Text section:
_ _ _ _

As the project (including space and ground segments) is built, following a validated architecture, verification assures that the final product is what the customer asked for. A verification program, alongside the other engineering work, provides the pedigree, an assurance that every delivered component and system do what they’re supposed to. In the study phase, the we decide on a test & analysis matrix, to broadly define what gets tested, at what level of integration, and how. For previous “too big to test” programs, we invested early in identifying the component measurements that would enable the design of a “digital twin,” with sufficient fidelity to confidently reject the hypothesis that the final product would not meet the mission objectives. Mind you, a digital twin that hasn’t been verified against the actual product is just a simulation.

Planning a verification program also reveals what test equipment will be needed – expenses which are often overlooked even by national space agencies.

At each level of assembly, some kind of test, analysis, or demonstration is performed to gather data about the delivered articles. The systems engineering team uses the verification program to identify excursions from intended results, and then propagates those variations through the error budgets and models to assess impacts. In many cases, accepting products “as-is” saves a lot of time, provided we can adapt. When the final product is delivered, the rollup shows that the process was followed. Verification also includes documenting standards for design and workmanship: were torque wrenches calibrated, fasteners inspected for voids, and glue mixed correctly? It’s becoming more cost-effective for the systems engineer to take responsibility for setting up a system to collect and monitor all these records, than to make every engineer and technician responsible for reporting their own progress.

Building it

If you think of the V and V Process as overlaying the requirement flowdown, then it establishes the order of operations for integrating and testing our spacecraft.

The difference is that while systems engineering is heavy on databases and physics, integration and test tends to be about scheduling, cash flow management, and human factors. As the spacecraft comes together is not the time to “figure it out as you go,” so during the study phase, you draw a storyboard to describe the assembly, integration, and test. The tests will be described, with their own statements of work and test requirements. The analyses that connect tests to the verification rollup will have a problem statement, and a computation approach identified so that their software can be prepared during the implementation phase.

Systems engineering is also about managing risk. Flight is unforgiving of any oversight or inattention, so while Keep It Simple and Successful is our motto, we recognize that any high-performance system is inherently complex. Jean Carlson’s and John Doyle’s Highly Optimized Tolerance theory helps explain how “robust, yet fragile” comes about, and why complex systems fail in complex ways.

Over the years, the strategy that I keep coming back to is best described as, “put all your eggs in one basket, and then watch that basket very closely.” Doyle refers to the “Waist of the hourglass,” a pattern that appears over and over again in nature and technology, to achieve robustness through complexity. Go ahead, follow the rabbit. The basket, when it comes to engineering management, is the process to communicate concerns and risks, across the project, and among and between performing teams.

What’s next

Traditionally, engineering, systems engineering, quality, integration and test, design-for-manufacturing, and manufacturing took place not only in different teams, but in different buildings.

Today, we have better computers, so the moneyball play is to tear down those silos. Integrated product teams are becoming the norm, which means, as complex systems fail in complex ways, there’s still a need to enforce rigor. Teams can benefit by starting new projects with a mature systems engineering process. Early decisions to establish the structure and systems capable of coordinating the performing teams can set a company up to succeed or fail.

_ _ _ _

Material provided:
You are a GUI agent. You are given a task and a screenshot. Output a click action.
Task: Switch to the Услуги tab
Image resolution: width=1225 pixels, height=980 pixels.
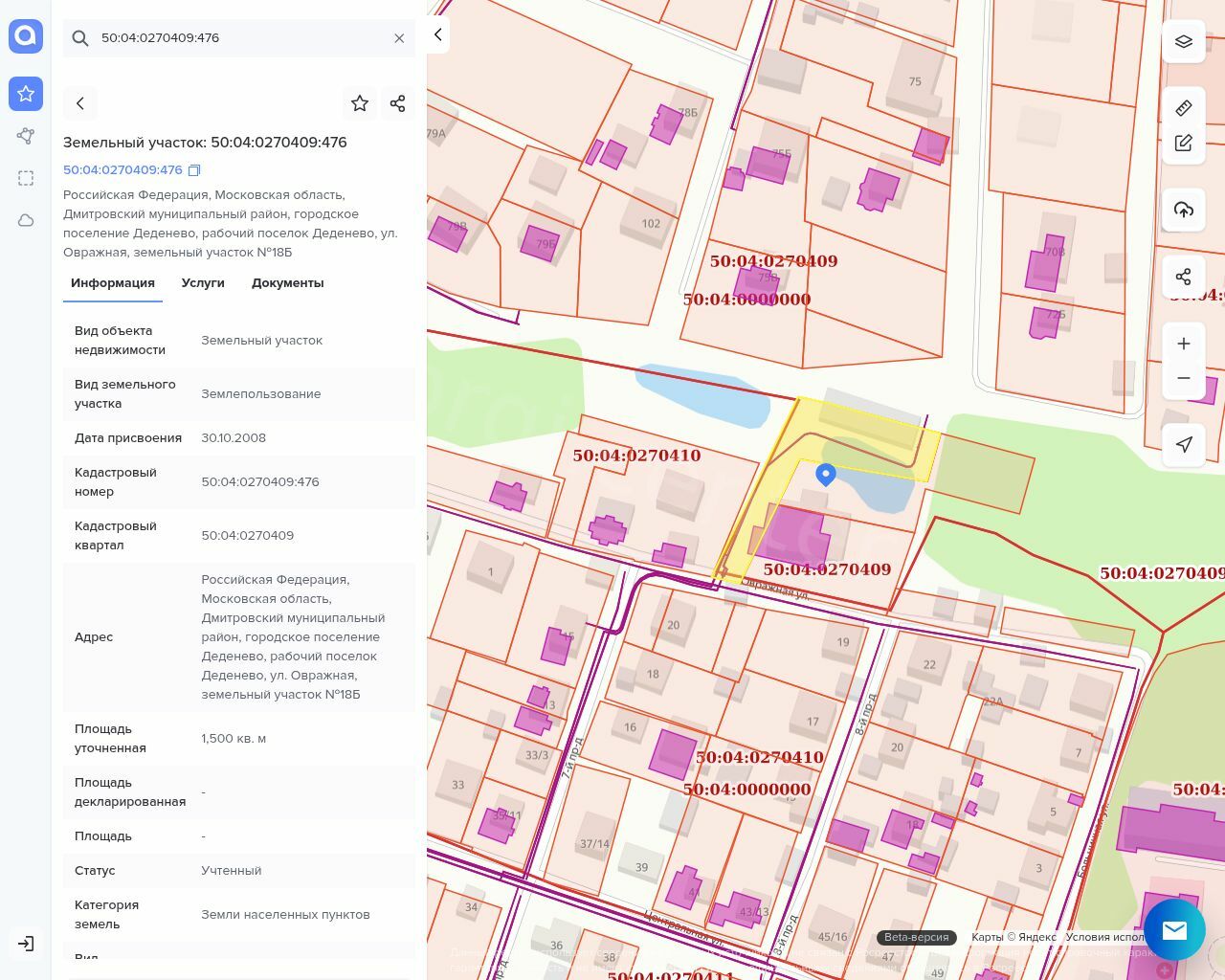203,283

_ _ _ _

Questions:
• 1. Using the systems engineering text, answer these:
(a) Who, according to the text, often overlooks the expenses for test equipment?
(b) Which three things does integration and test tend to be about?
(c) What is the stated motto?
• 2. Please return the passage of the systems engineering text from "Over the years, the" to "in different buildings." word for word.

Answers for this exercise:
• 1.
(a) Even national space agencies.
(b) Scheduling, cash flow management, and human factors.
(c) Keep It Simple and Successful.

• 2.
Over the years, the strategy that I keep coming back to is best described as, “put all your eggs in one basket, and then watch that basket very closely.” Doyle refers to the “Waist of the hourglass,” a pattern that appears over and over again in nature and technology, to achieve robustness through complexity. Go ahead, follow the rabbit. The basket, when it comes to engineering management, is the process to communicate concerns and risks, across the project, and among and between performing teams.

What’s next

Traditionally, engineering, systems engineering, quality, integration and test, design-for-manufacturing, and manufacturing took place not only in different teams, but in different buildings.